Note the final line (and a few above it) broadcast_color.py. That is one of the supplied example scripts. Run it with either a single colour argument such as "RED" or a HSBK (Hue Saturation Brightness Kelvin) tuple, and all the lamps are set to that colour.

There's a bit in the middle that uses _gridCarbonIntensityGB*.flags as described in the GB Grid Carbon Intensity page to decide which colour to set the lamp if "auto" is passed in. Else if "red" or "green" are passed in those colours are used. Else a normal white colour is used, as for a normal manually switched lamp! That white will be cooler near to noon, because I can.

Note that the red and green are hints of colour rather than being lurid, so that the lamp still works as a manually-switched lamp.

Additionally, when red, it is dimmed a little (which may save power too), and there is a brief more saturated dip on each update as a stronger hint.

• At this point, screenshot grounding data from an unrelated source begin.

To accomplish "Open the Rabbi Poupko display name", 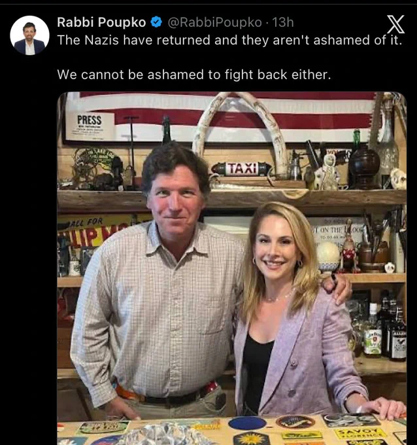I will tap(101, 22).
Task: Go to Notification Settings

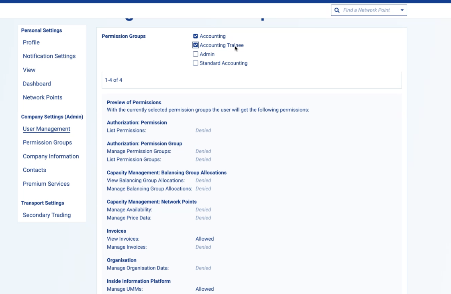Action: [49, 56]
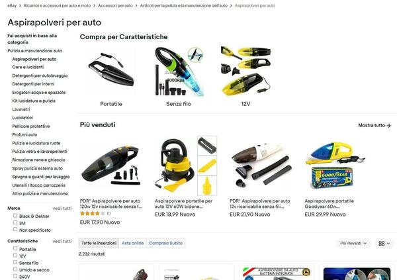Open the yellow bidone vacuum product image
The height and width of the screenshot is (280, 397).
pos(186,165)
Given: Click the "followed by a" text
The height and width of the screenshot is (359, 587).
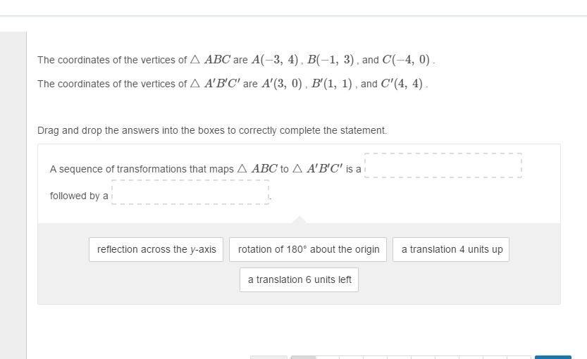Looking at the screenshot, I should [79, 196].
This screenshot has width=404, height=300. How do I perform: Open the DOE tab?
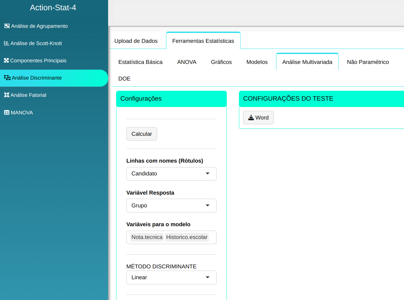124,79
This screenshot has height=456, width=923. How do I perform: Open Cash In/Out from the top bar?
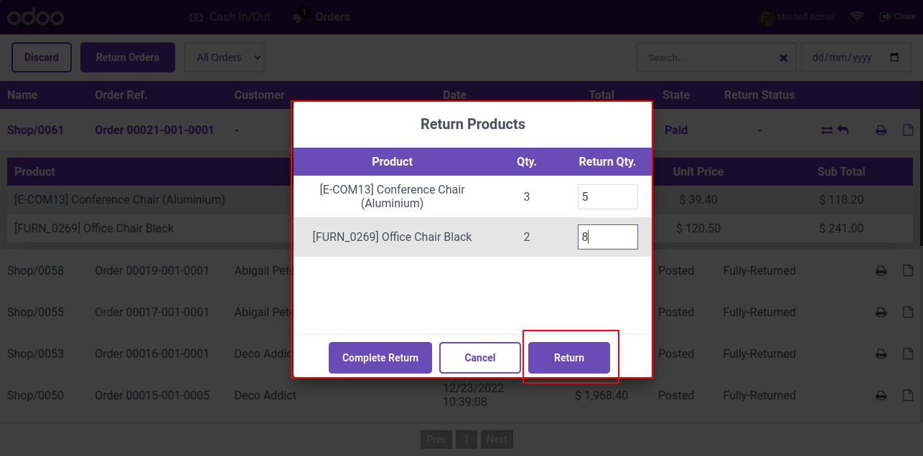[x=230, y=16]
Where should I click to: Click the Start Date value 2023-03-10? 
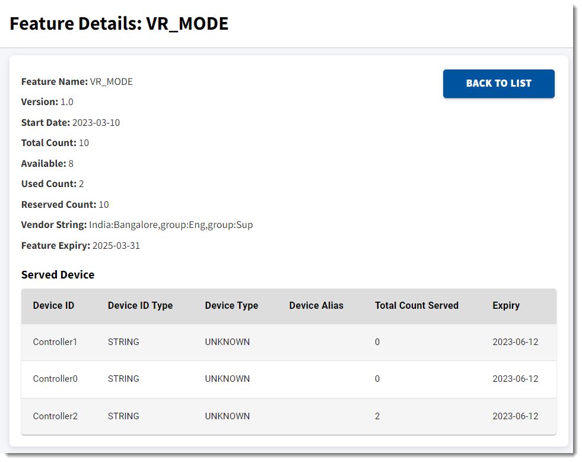pos(96,123)
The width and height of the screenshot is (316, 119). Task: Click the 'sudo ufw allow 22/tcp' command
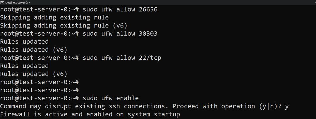pyautogui.click(x=122, y=58)
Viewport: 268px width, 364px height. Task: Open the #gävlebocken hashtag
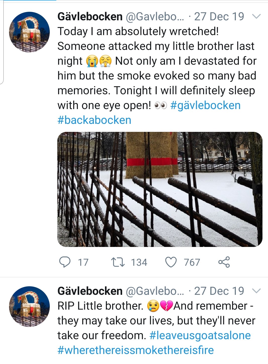205,105
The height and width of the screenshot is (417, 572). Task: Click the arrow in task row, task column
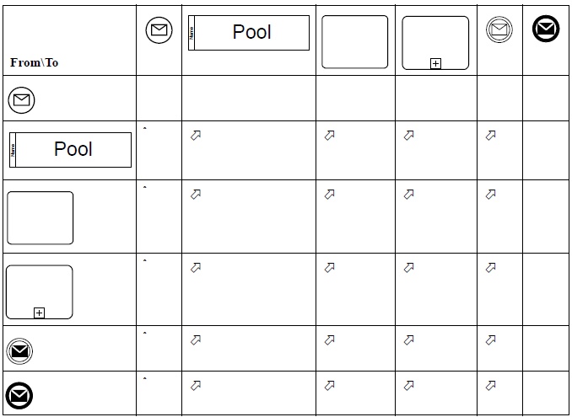point(330,195)
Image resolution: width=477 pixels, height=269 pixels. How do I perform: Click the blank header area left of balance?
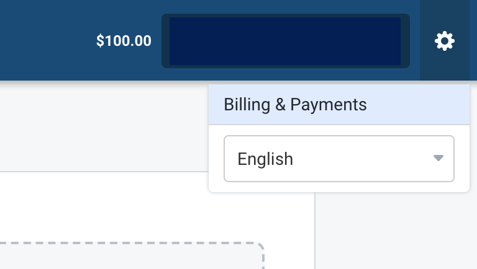click(x=45, y=40)
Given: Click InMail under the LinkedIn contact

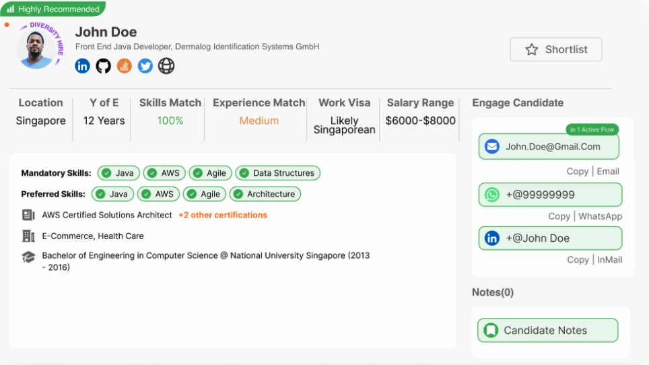Looking at the screenshot, I should click(x=609, y=260).
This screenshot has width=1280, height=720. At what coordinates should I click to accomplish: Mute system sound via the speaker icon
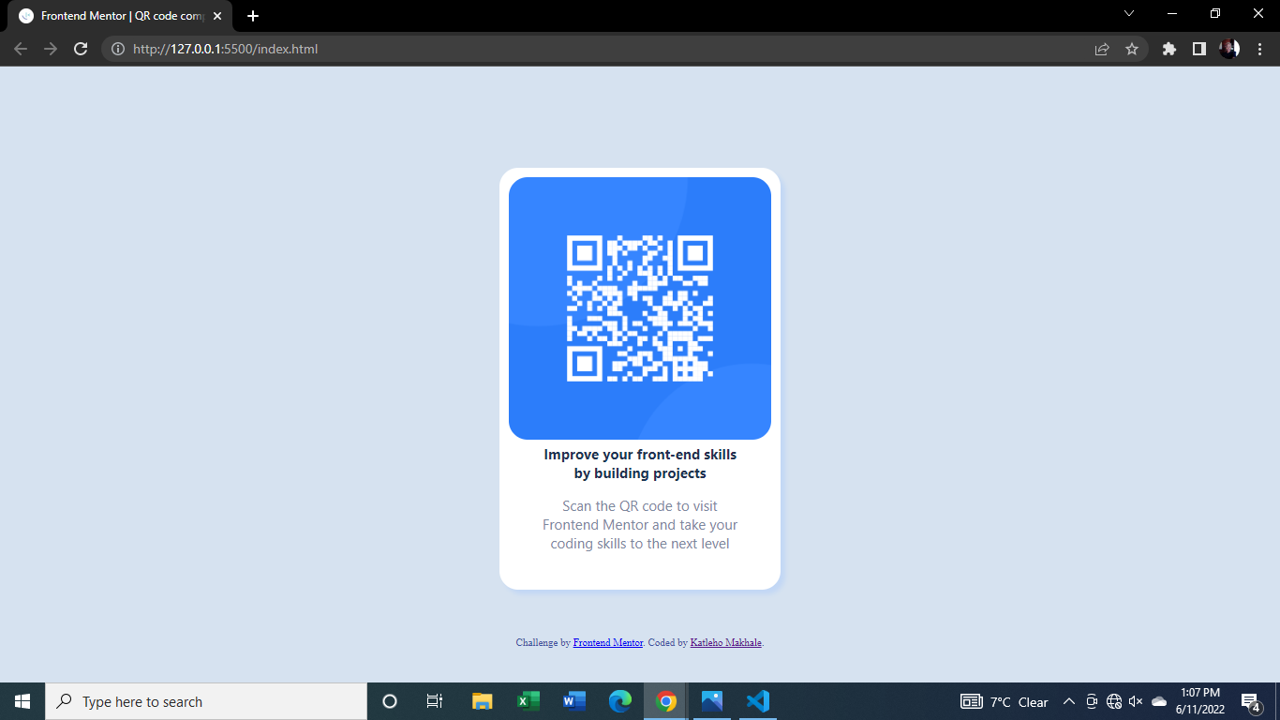point(1136,701)
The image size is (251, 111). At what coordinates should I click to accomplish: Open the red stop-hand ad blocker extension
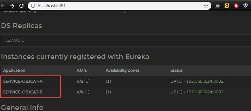pyautogui.click(x=236, y=6)
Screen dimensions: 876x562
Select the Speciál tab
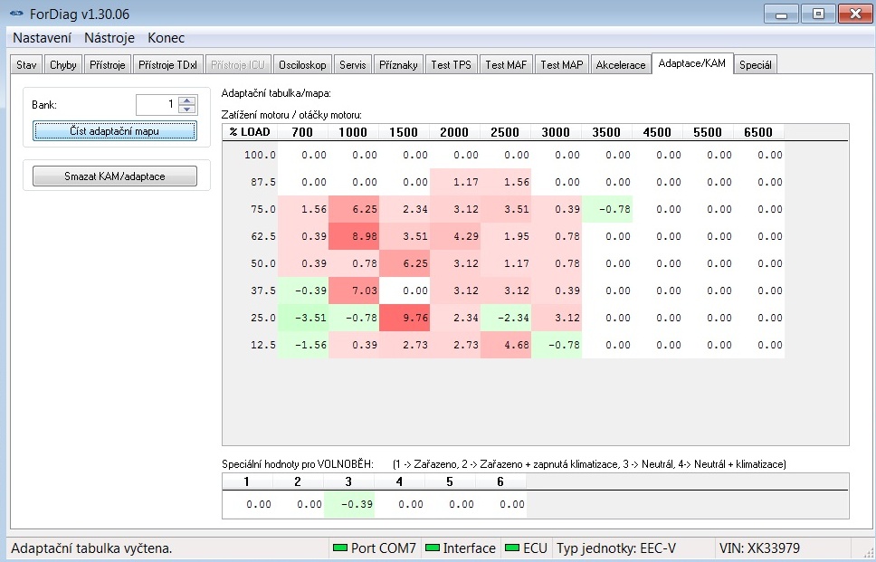click(756, 65)
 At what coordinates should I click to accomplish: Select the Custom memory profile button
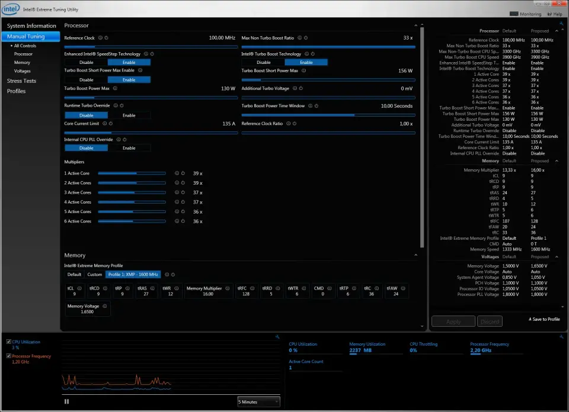pos(94,275)
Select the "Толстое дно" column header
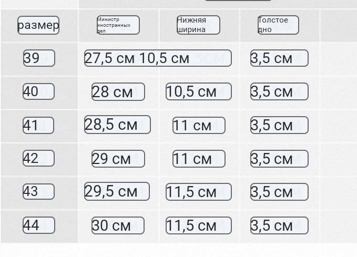 [x=278, y=25]
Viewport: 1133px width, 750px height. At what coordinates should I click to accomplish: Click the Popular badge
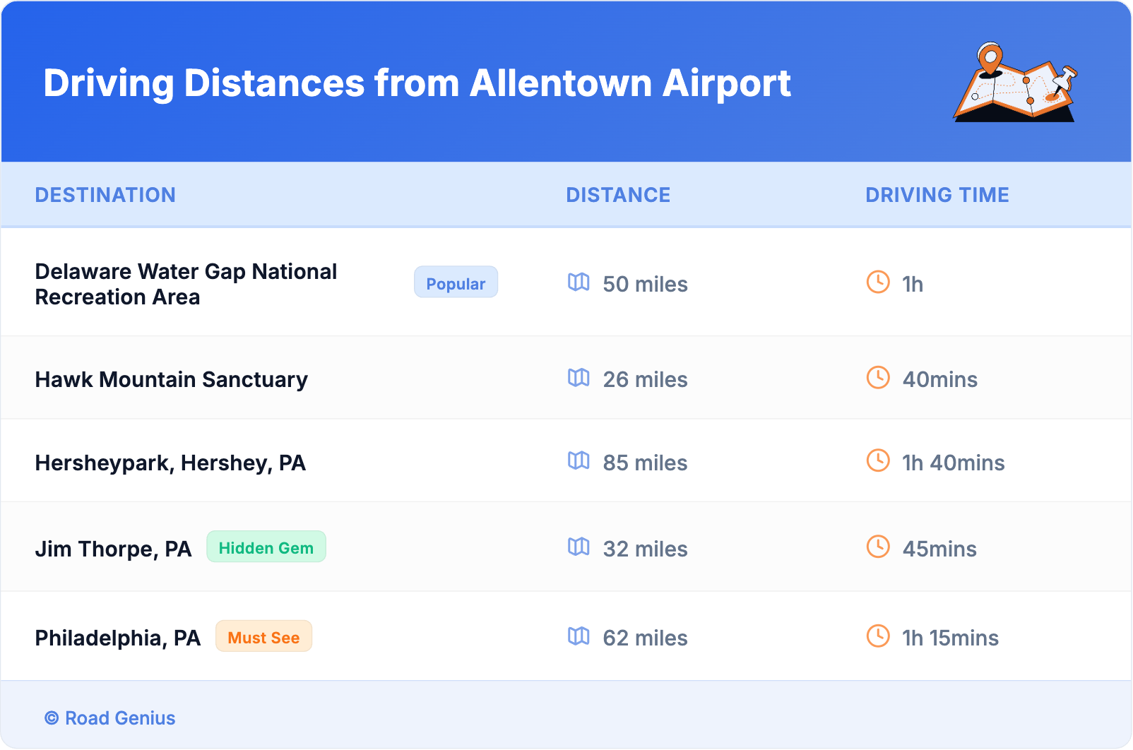point(456,282)
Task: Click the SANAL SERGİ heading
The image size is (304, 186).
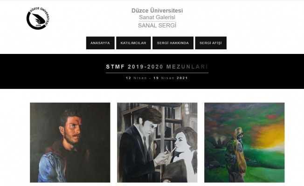Action: click(x=157, y=25)
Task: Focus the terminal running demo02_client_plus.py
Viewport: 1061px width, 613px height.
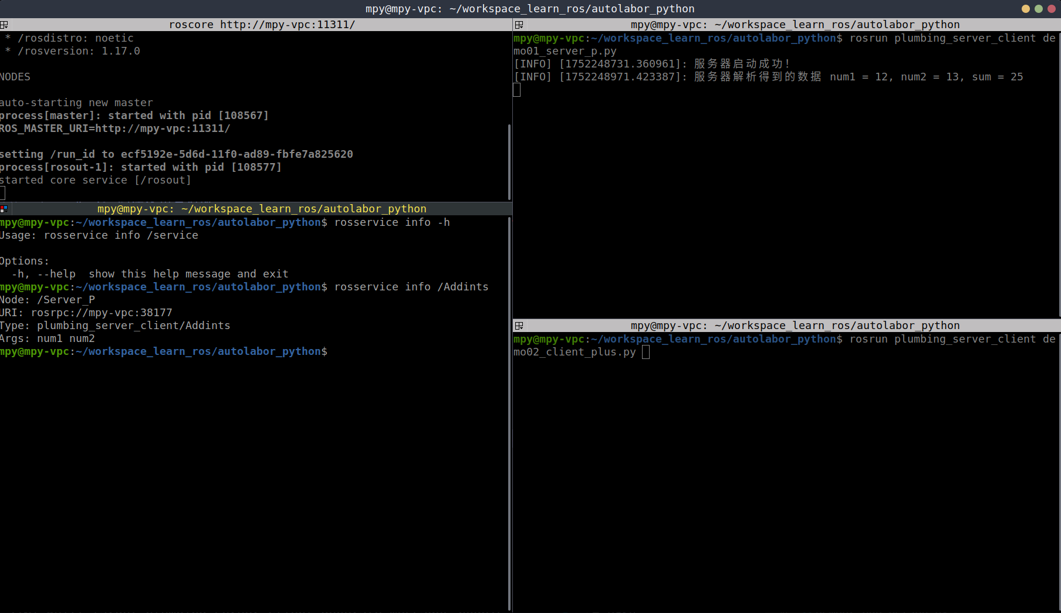Action: click(x=786, y=469)
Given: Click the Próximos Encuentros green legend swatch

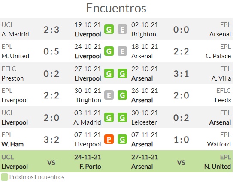Looking at the screenshot, I should click(4, 177).
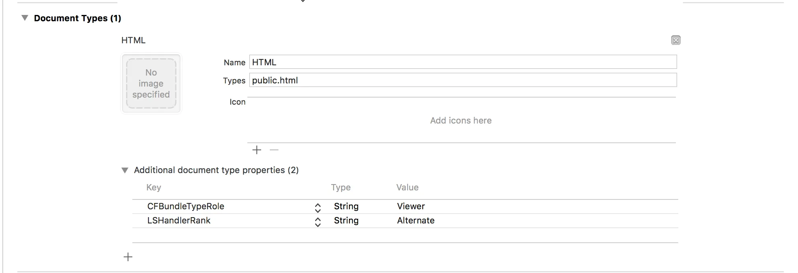The height and width of the screenshot is (273, 798).
Task: Edit the Name field containing HTML
Action: (x=462, y=62)
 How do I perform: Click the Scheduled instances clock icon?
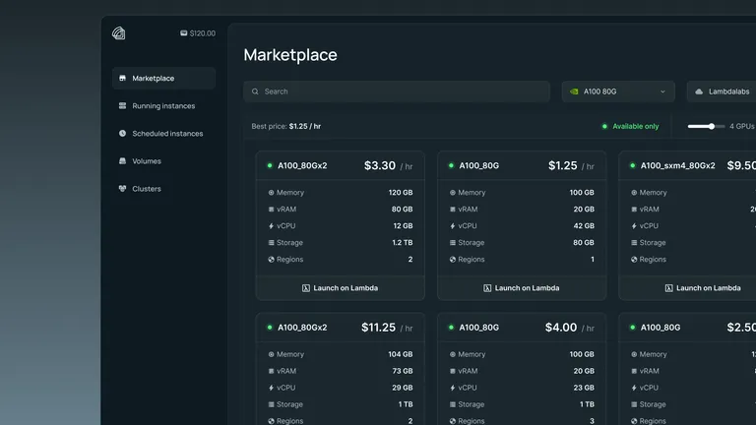click(x=122, y=134)

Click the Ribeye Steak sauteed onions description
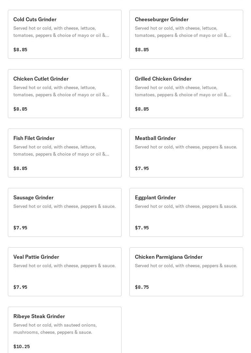[x=55, y=329]
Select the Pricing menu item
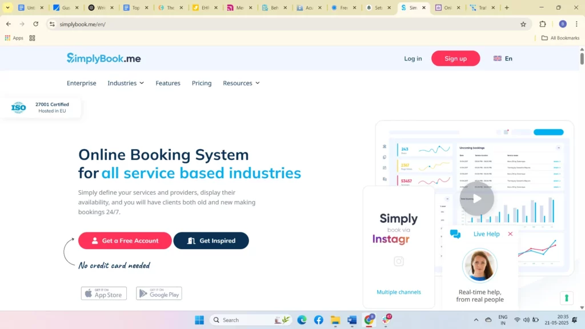This screenshot has width=585, height=329. pos(201,83)
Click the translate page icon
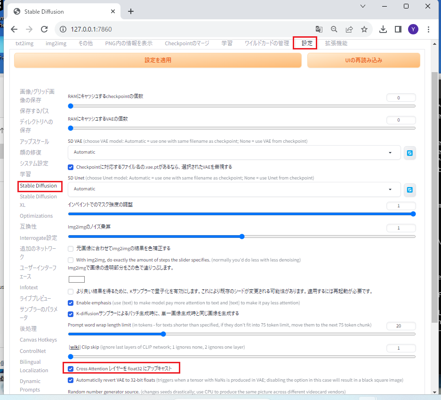 click(319, 29)
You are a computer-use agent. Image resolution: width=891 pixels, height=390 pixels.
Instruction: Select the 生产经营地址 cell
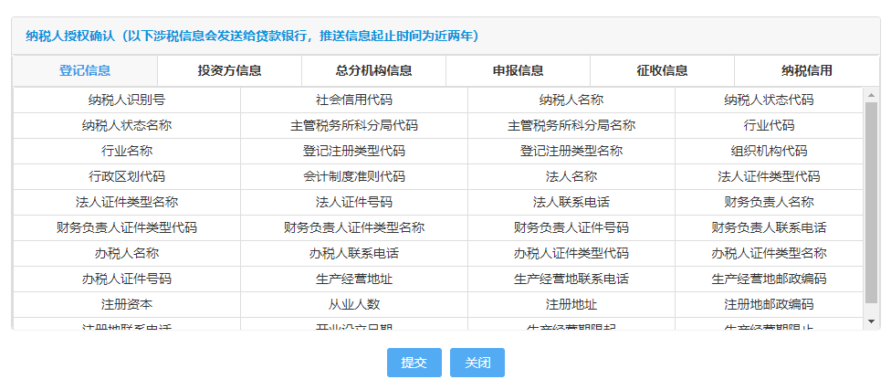pyautogui.click(x=354, y=279)
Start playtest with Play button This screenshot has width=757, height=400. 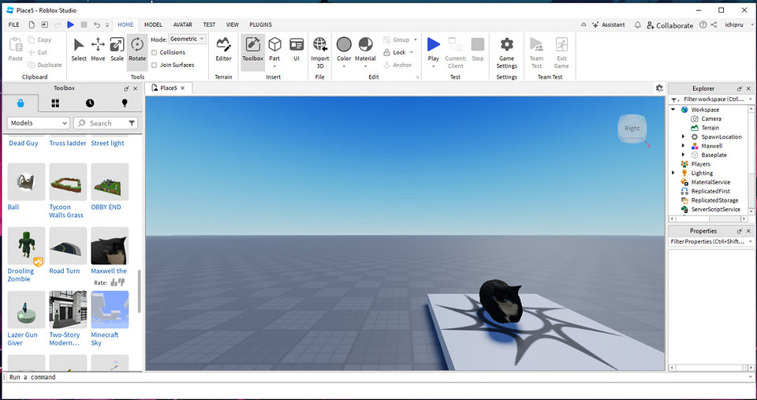point(434,49)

Shaky video of sequence of "noon" "noon" "red" "red" "warm" "warm" "green" "green" with 5-second gaps as seen in corner of kitchen (video heavily compressed by clideo.com):

33s "signal colours noon red warm green [VIDEO]" (poster) (captions) Uploaded . Downloads:

2022-06-25: still going

Both lamps are still working. No one has complained! I'm fairly sure that they are not driving any change either, though!

2022-11-07: disconnected?

The pendant lamp in my study just did a multicolour cycle when I switched it on, and I think it has reset. I encountered this as I was about to test a switch in my broadcast colour changer to use the new (up to) 7-day red/yellow/green grid intensity indication from the previous 1-day view.